___ RECORDS SUPPLIED ___

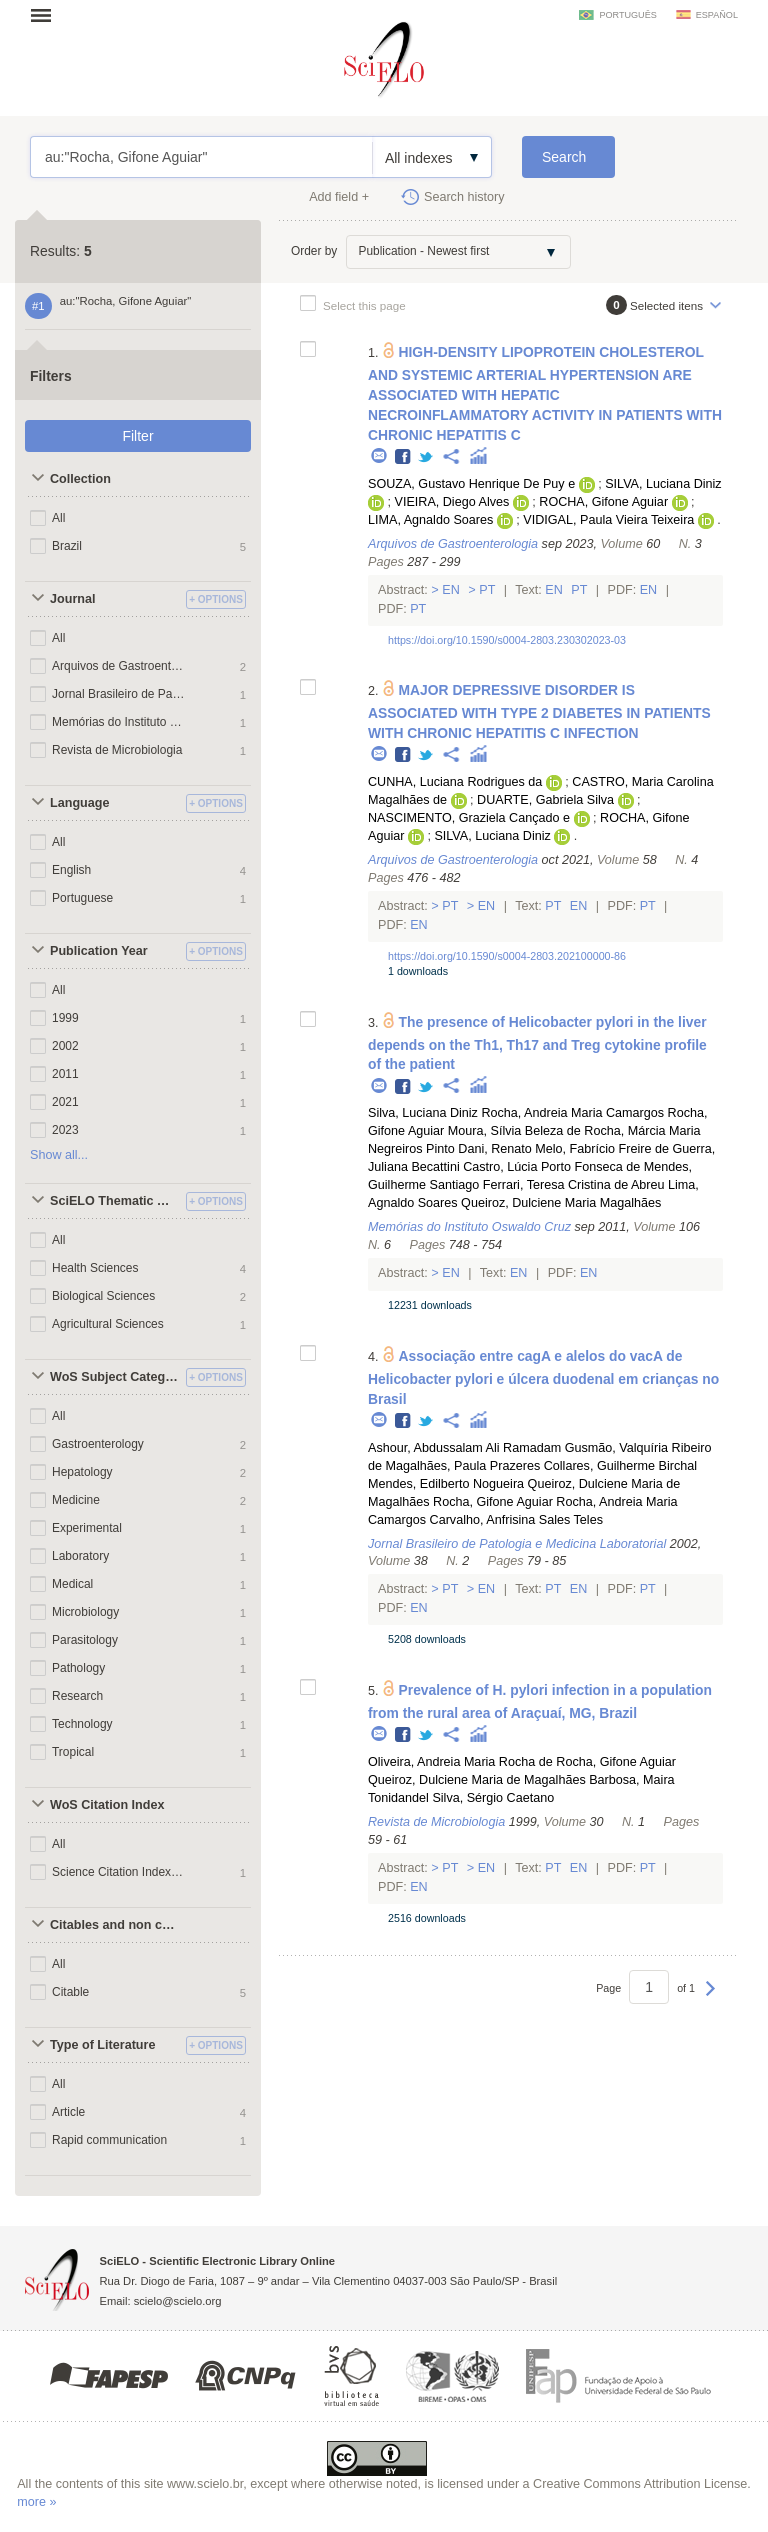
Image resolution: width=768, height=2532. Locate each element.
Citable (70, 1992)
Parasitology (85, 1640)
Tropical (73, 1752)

___
___ RECORDS SUPPLIED ___

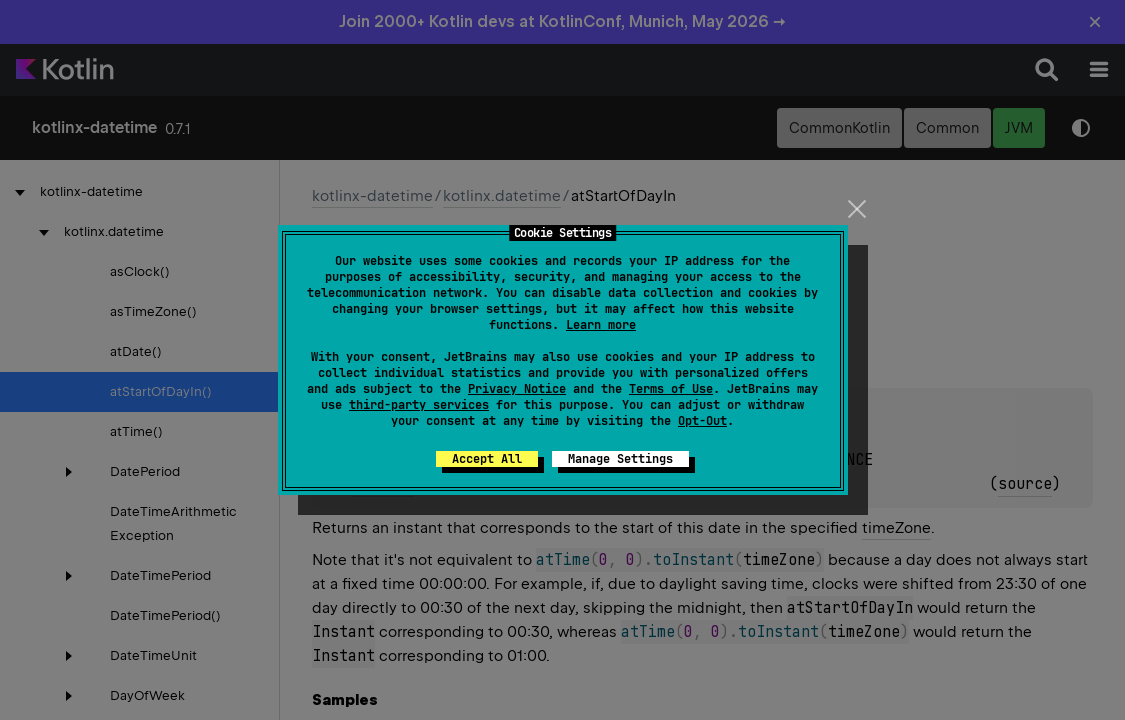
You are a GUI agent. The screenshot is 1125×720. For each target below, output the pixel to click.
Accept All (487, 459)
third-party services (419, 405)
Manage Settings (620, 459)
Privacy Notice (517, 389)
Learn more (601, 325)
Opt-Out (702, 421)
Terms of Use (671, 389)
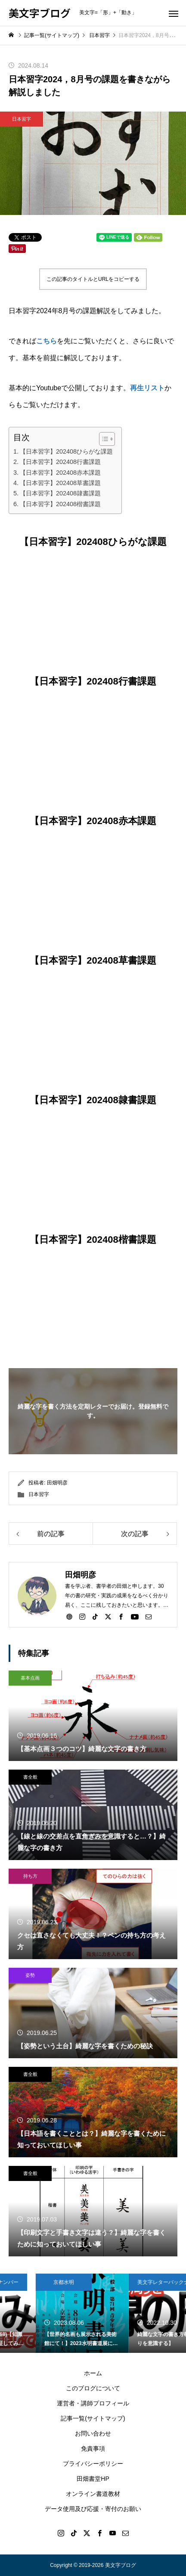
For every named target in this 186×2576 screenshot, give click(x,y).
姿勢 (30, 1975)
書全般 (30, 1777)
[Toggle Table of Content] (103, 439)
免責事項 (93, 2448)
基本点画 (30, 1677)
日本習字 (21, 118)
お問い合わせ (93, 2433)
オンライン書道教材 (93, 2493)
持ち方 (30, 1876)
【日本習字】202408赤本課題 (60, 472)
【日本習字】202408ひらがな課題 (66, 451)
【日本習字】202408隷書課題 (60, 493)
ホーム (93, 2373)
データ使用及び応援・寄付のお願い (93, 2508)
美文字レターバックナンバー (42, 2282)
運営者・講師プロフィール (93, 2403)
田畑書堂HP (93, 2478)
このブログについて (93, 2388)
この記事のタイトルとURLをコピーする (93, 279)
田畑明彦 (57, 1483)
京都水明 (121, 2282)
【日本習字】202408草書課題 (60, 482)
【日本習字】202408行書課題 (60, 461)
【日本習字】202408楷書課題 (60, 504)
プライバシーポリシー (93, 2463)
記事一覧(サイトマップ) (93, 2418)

___

= DIRECTIONS =
Can you return, unchanged, the lines of the entries from the one containing "運営者・講師プロフィール (93, 2403)" through the one containing "記事一覧(サイトマップ) (93, 2418)", with both of those lines included?

= RESPONSE TO THIS EXERCISE =
運営者・講師プロフィール (93, 2403)
田畑書堂HP (93, 2478)
このブログについて (93, 2388)
この記事のタイトルとURLをコピーする (93, 279)
田畑明彦 (57, 1483)
京都水明 (121, 2282)
【日本習字】202408草書課題 (60, 482)
【日本習字】202408行書課題 (60, 461)
【日本習字】202408楷書課題 (60, 504)
プライバシーポリシー (93, 2463)
記事一覧(サイトマップ) (93, 2418)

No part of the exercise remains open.